From: Andrew Suffield
Subject: Re: [fluid-dev] Another application using FluidSynth announced
Date: Mon, 12 Sep 2011 08:44:33 +0100
User-agent: Mutt/1.5.21 (2010-09-15)

On Mon, Sep 12, 2011 at 09:30:50AM +0200, David Henningsson wrote:
> Maybe the section you quoted below is what makes the free-compiler
> question irrelevant then?

For xcode, which is clearly an "OS component", yes. But it's not
really the free-compiler question, just an interesting subset of

> >In GPLv2 it's this:
> >
> >"However, as a
> >  special exception, the source code distributed need not include
> >  anything that is normally distributed (in either source or binary
> >  form) with the major components (compiler, kernel, and so on) of the
> >  operating system on which the executable runs, unless that component
> >  itself accompanies the executable."
> >
> >An application which relied on some proprietary compiler that was not
> >covered by this clause would not be distributable under the GPL (which
> >is fairly obvious, because otherwise it would be very easy to work
> >around the GPL by putting all your proprietary changes into the
> >compiler).
> There is a problem with the section in itself, as it indicates that
> a compiler is a major component of an operating system. For the
> Windows platform in particular, a lot of different compilers exist.
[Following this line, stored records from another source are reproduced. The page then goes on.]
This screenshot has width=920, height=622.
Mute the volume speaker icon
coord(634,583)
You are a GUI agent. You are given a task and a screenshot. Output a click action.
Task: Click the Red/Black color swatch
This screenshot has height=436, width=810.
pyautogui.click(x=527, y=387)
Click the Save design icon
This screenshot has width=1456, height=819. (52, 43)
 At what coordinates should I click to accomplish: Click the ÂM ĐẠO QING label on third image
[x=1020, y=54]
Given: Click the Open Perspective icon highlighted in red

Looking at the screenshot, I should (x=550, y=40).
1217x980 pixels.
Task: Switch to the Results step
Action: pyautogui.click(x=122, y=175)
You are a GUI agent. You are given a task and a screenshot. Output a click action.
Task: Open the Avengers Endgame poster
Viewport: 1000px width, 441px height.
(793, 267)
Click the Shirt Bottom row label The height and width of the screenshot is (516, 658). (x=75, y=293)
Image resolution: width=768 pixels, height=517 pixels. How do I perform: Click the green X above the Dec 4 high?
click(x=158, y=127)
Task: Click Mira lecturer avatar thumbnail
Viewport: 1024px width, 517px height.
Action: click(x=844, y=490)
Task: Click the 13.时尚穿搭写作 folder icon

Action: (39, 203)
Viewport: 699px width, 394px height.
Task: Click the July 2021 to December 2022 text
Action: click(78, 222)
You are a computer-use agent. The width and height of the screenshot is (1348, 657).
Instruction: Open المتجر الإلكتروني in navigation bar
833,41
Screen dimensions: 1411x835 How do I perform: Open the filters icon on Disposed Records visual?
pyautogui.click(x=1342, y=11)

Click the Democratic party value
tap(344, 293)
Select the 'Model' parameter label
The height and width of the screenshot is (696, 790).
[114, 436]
That's intentional - this clause is written specifically to exclude
things which everybody can get access to, and no more. It would not be
okay to take a GPLed application and modify it such that it relied on
one of the unusual proprietary compilers. Code that would work on any
random compiler is obviously not at issue here.

That does catch some hypothetical legitimate uses as well as the
obvious abusive ones, but so far as I can recall, in all the years the
GPL has been around there hasn't been a case of weird proprietary
compiler dependency observed in the wild. So I don't really expect it
to matter.

The intent is pretty simple and clear: people should be able to modify
and rebuild the application, and you have to provide them with any
weird stuff that they can't readily access. It's also pretty obvious
that this is what it has to mean for the (L)GPL to work.

(As far as the App Store is concerned, Apple's policy is to take down
any GPLed material, and I don't think the LGPL has come up yet)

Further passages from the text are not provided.